━━ DATASET ROWS ━━

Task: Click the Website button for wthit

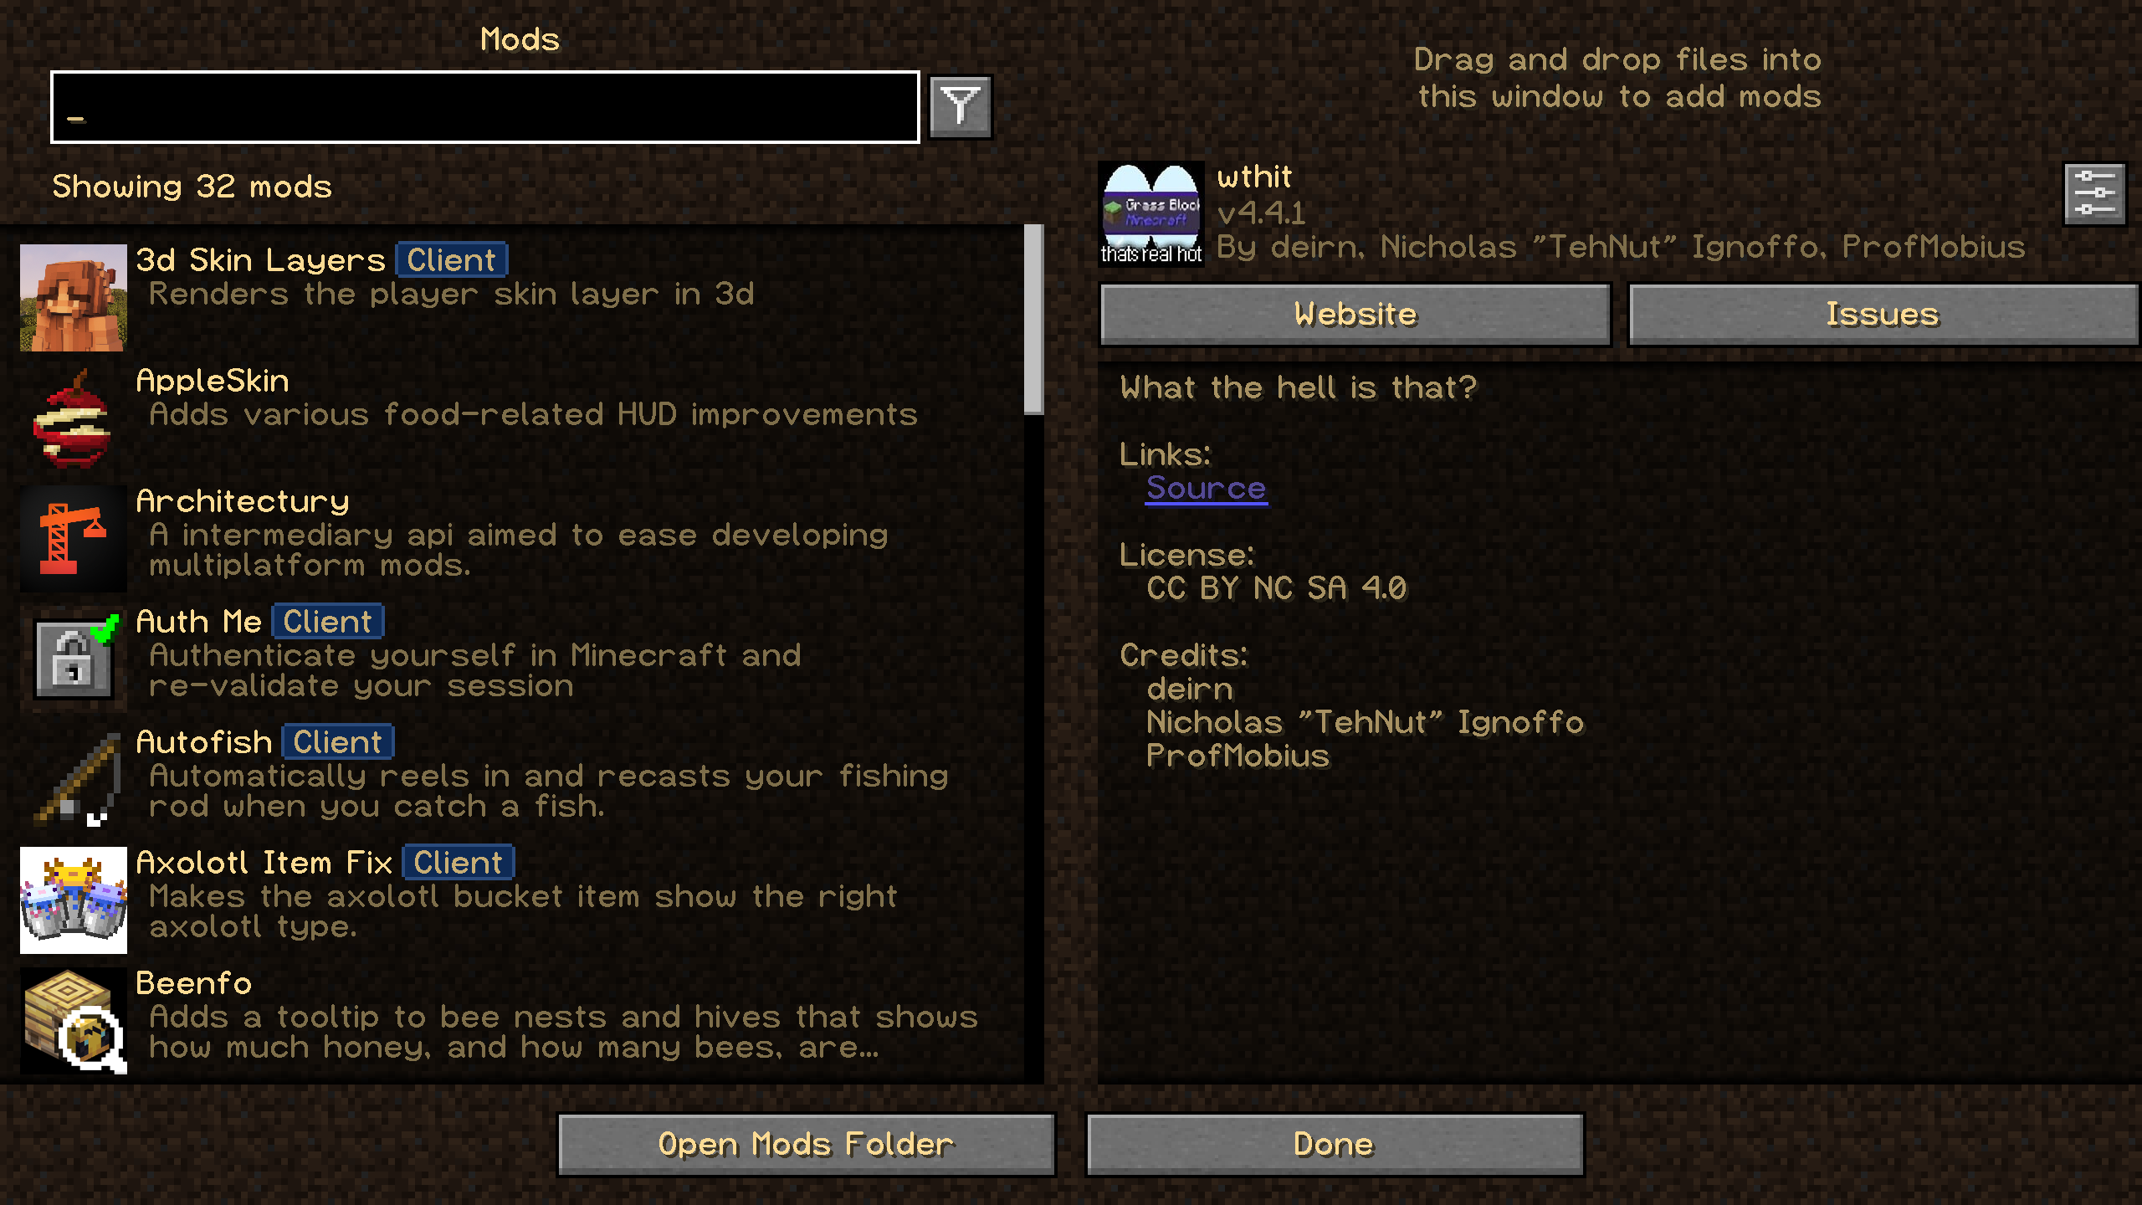Action: [1354, 314]
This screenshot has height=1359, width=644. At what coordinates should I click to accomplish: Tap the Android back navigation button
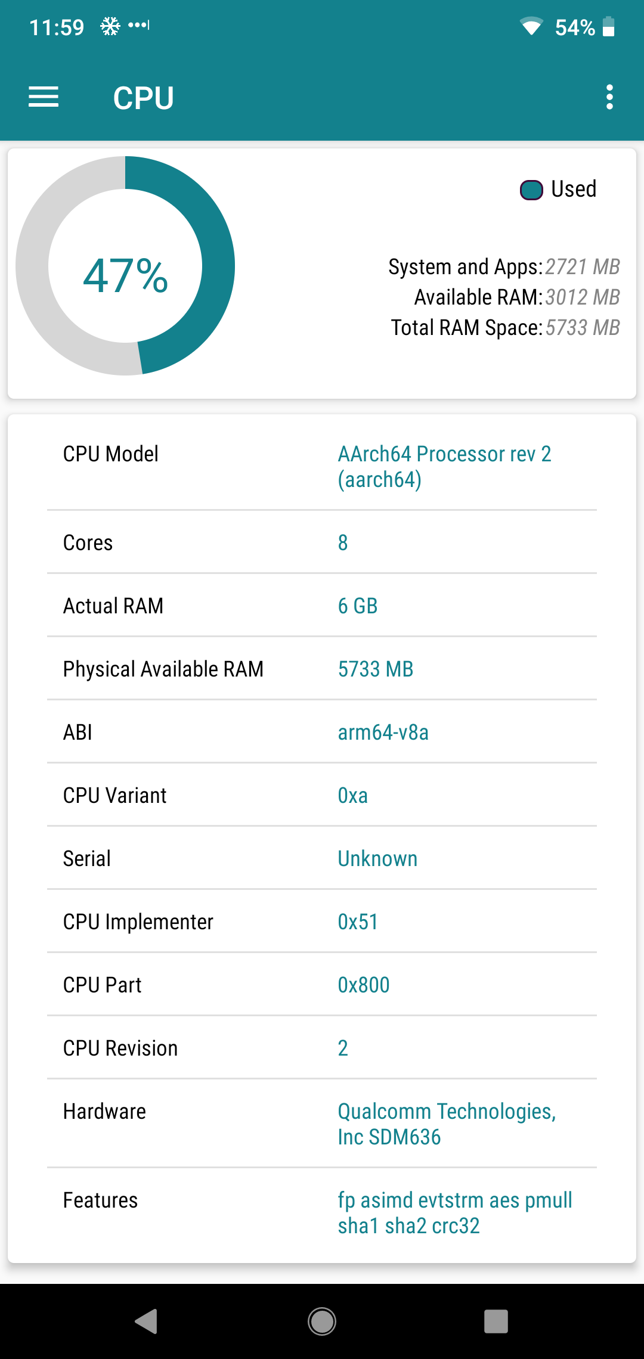click(146, 1321)

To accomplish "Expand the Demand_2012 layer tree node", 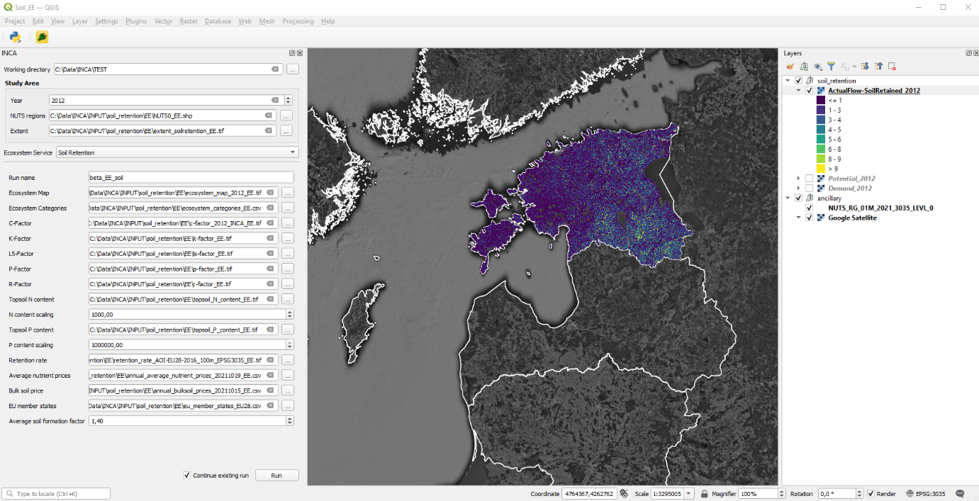I will (799, 188).
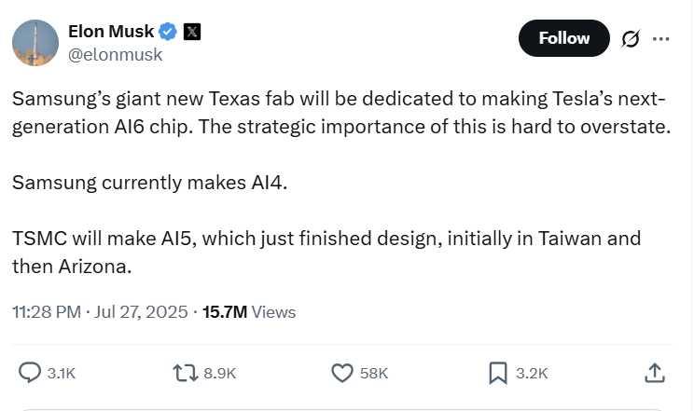Click the 11:28 PM Jul 27, 2025 timestamp
Viewport: 694px width, 411px height.
click(100, 312)
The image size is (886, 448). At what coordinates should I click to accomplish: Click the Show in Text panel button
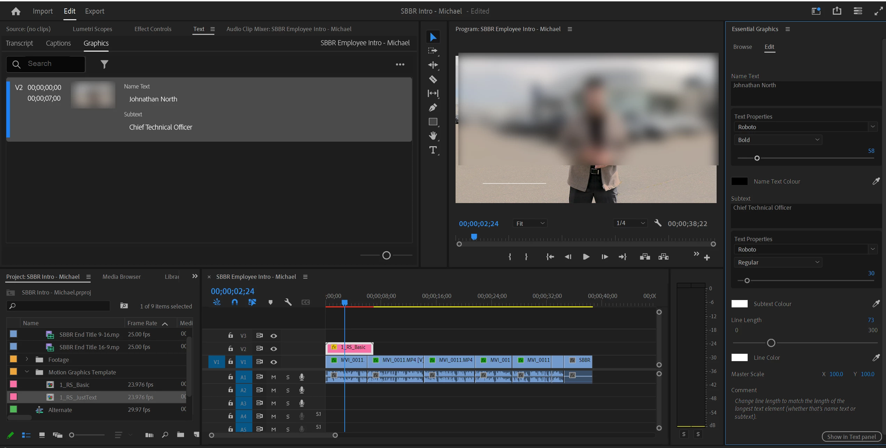(x=851, y=436)
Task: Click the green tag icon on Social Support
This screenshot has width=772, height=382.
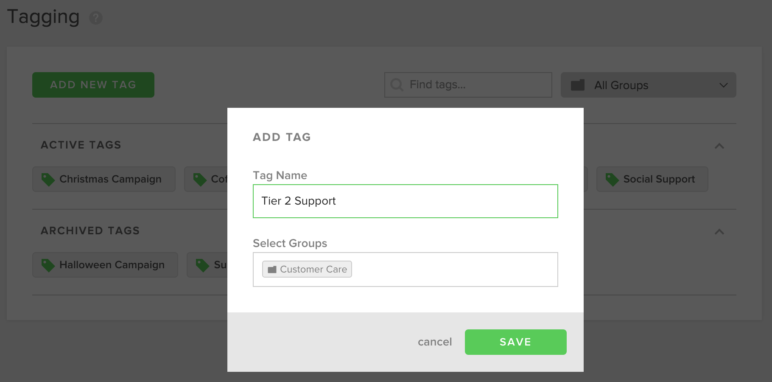Action: point(612,180)
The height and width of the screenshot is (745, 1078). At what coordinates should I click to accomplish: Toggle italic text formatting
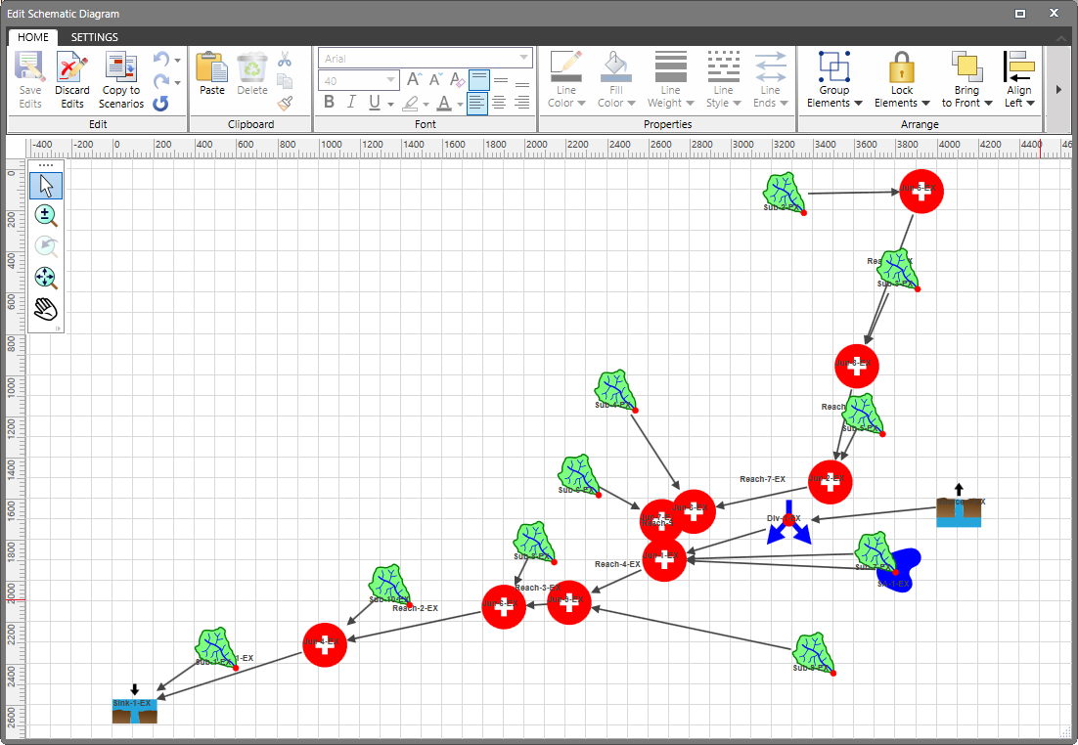click(x=351, y=102)
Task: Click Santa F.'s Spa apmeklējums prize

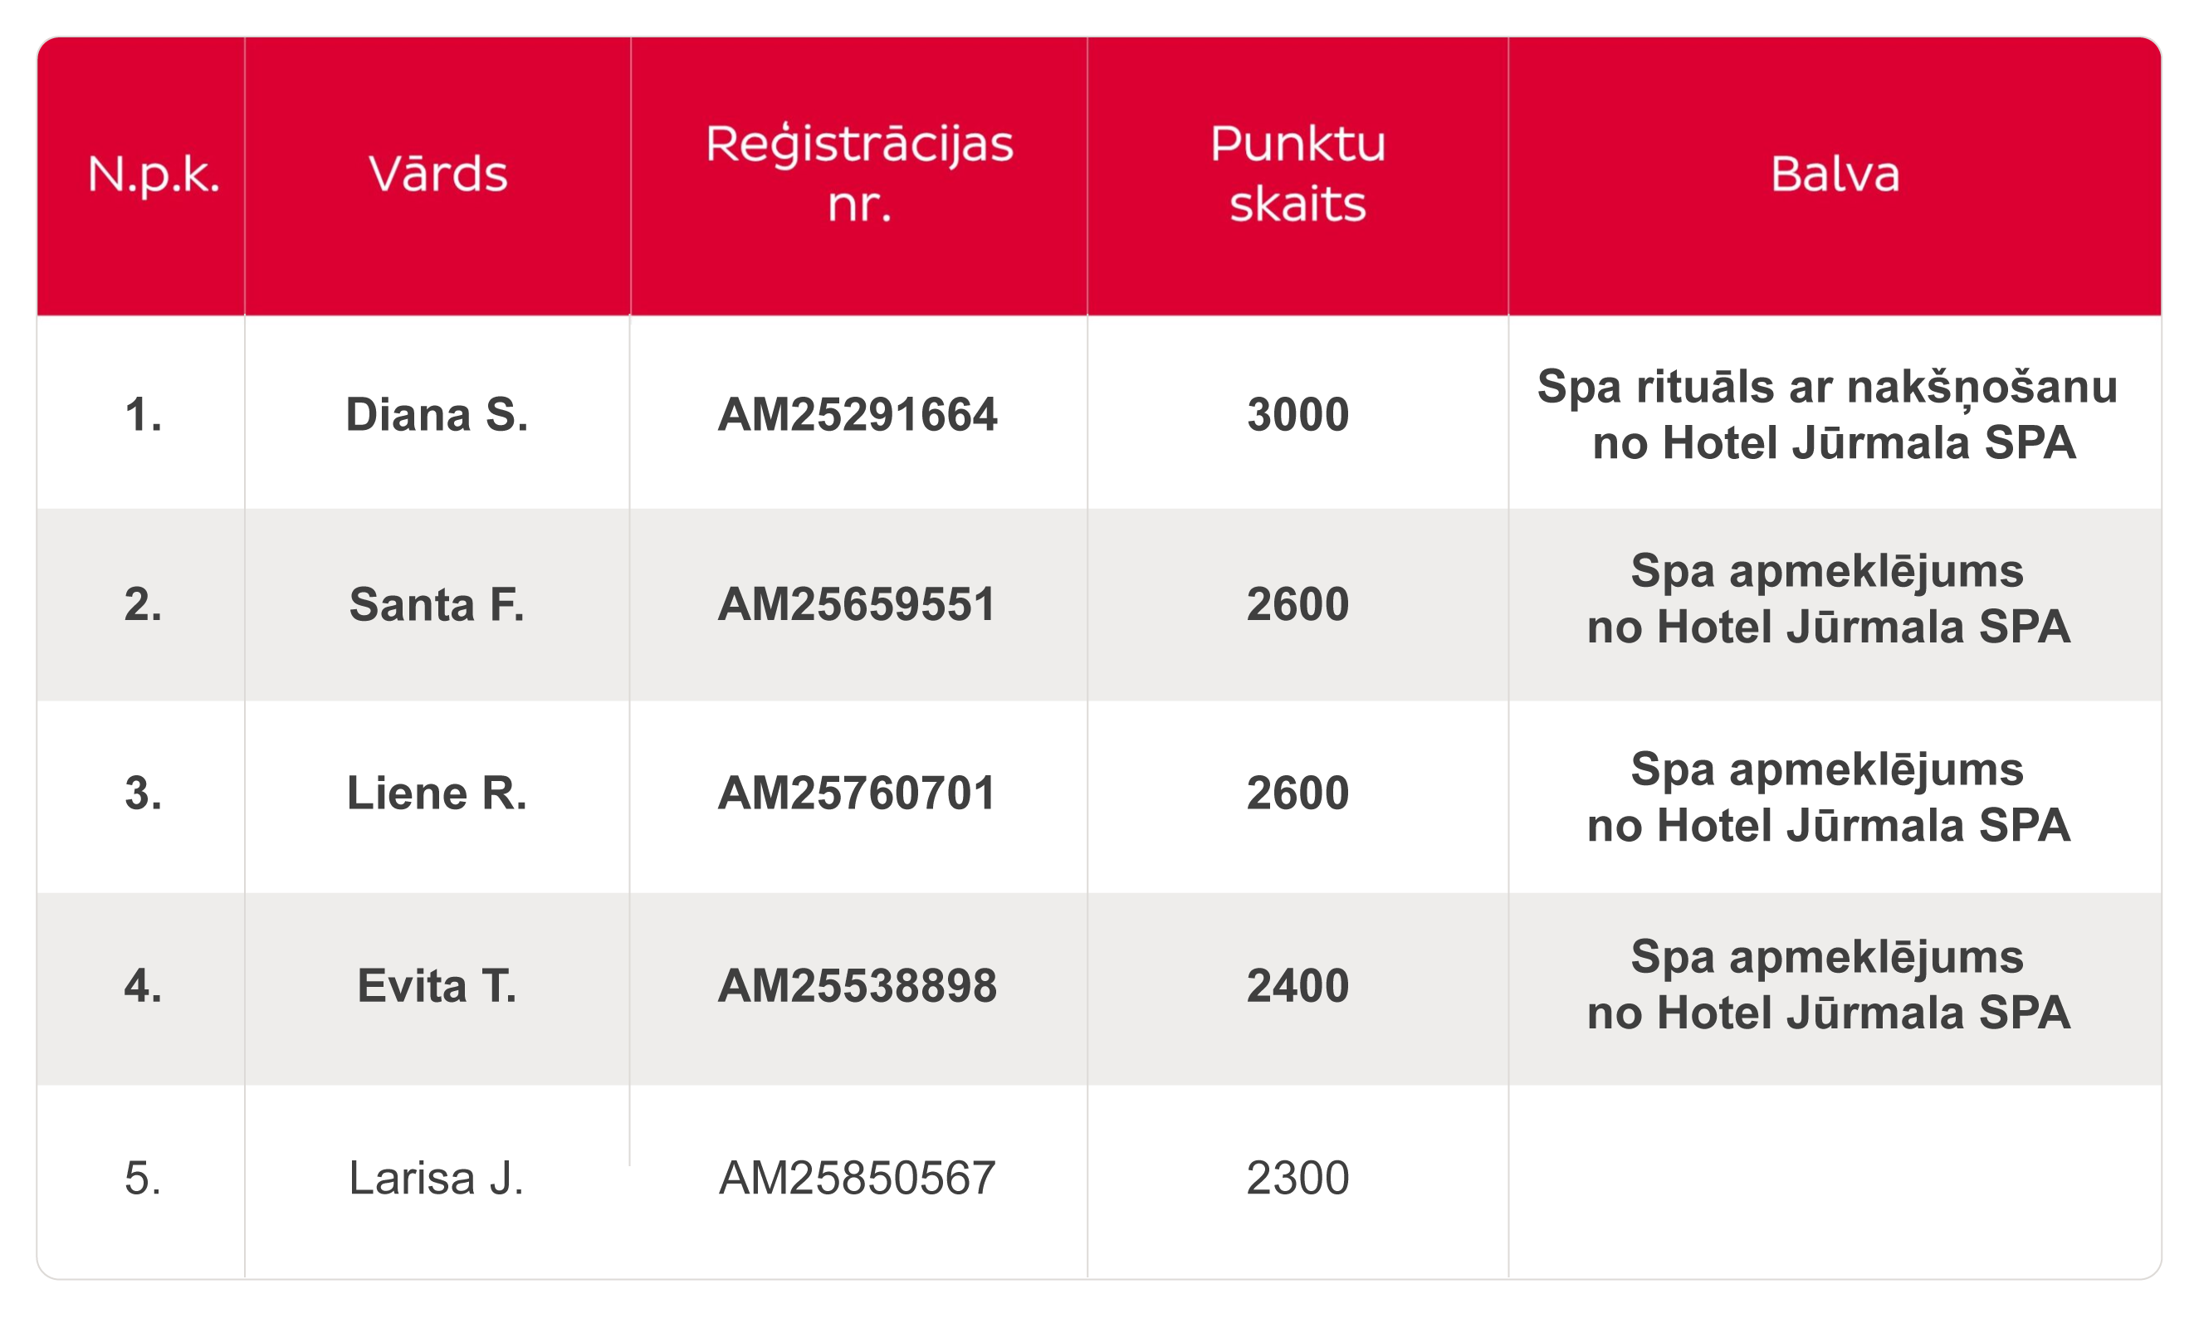Action: pyautogui.click(x=1828, y=599)
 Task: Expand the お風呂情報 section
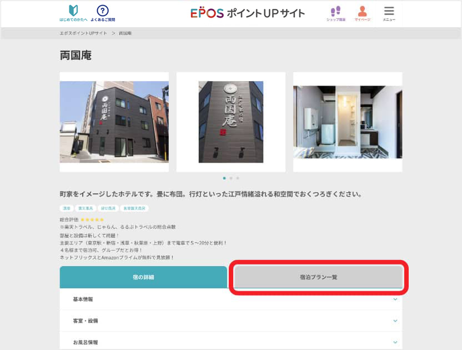pos(230,342)
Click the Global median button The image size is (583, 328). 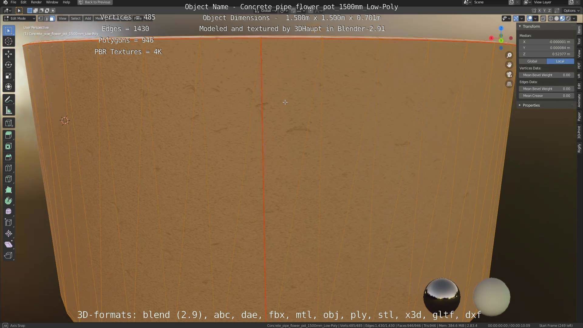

━━━

• WHAT YOU WILL DO:
Give the stretch of the records from the line containing "Task: Expand the お風呂情報 section" through the end as a numbered list. Leave out blank lines and pictures.

• FINAL RESULT:
1.  Task: Expand the お風呂情報 section
2. pos(230,342)
3. Click the Global median button The image size is (583, 328). 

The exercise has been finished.